Algorithm for Management of Patients with Ventricular Arrhythmia Since the Moment of its Identification

Tatiana Tulintseva Research Laboratory of Electrocardiology, Almazov National Medical Research Centre, Saint-Petersburg, Russia

Identification of correct management of patients with ventricular arrhythmias (VA) takes a special place and is a complex task in modern arrhythmology.
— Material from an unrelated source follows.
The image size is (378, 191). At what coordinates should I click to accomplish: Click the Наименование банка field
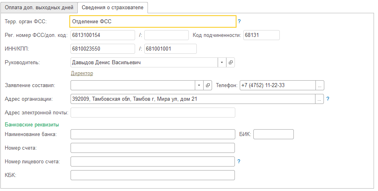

Our experience allowed us to introduce several medical technologies into clinical practice. In addiition, new published data have been taken as a basis to create a novel algorithm for management of patients with VA from its first identification till selection of therapy approach. This algorithm is divided into stages. At the first stages, the priority is focused on the identification of structural myocardial disease and, especially, the exclusion of ischemic VA as well as the autonomic and central nervous systems participation in ventricular arrhythmogenesis. The role of psychological diagnostics with questionnaires and mental testing is emphasized.

A long-term continuous ECG monitoring with telemetry implemented in our practice allows to start the treatment sooner, to reduce the number of proarrhythmogenic effects, to eliminate the variability of arrhythmias and to assess the effectiveness of therapy more impartially.

An important advantage of telemonitoring is the ability to provide treatment on an outpatient basis (by transmitting information via the Internet). Moreover, monitoring can be contunued when patient is at work.

The selection between antiarrhythmic drug solution or radiofrequency catheter is done individually based on the disease form and the clinical and electrocardiographic characteristics of the VA (duration of existence, number of ventricular ectopic complexes per 24h, presence or absence of unstable ventricular tachycardia, its complexity, etc.). The algorithm is shown on the scheme in stages. The selection of treatment method (medical/surgical) substantially depends on the VA characteristics, patient`s compliance and psychological characteristics.

The algorithm described here provide a safe prevention of patient sudden cardiac death.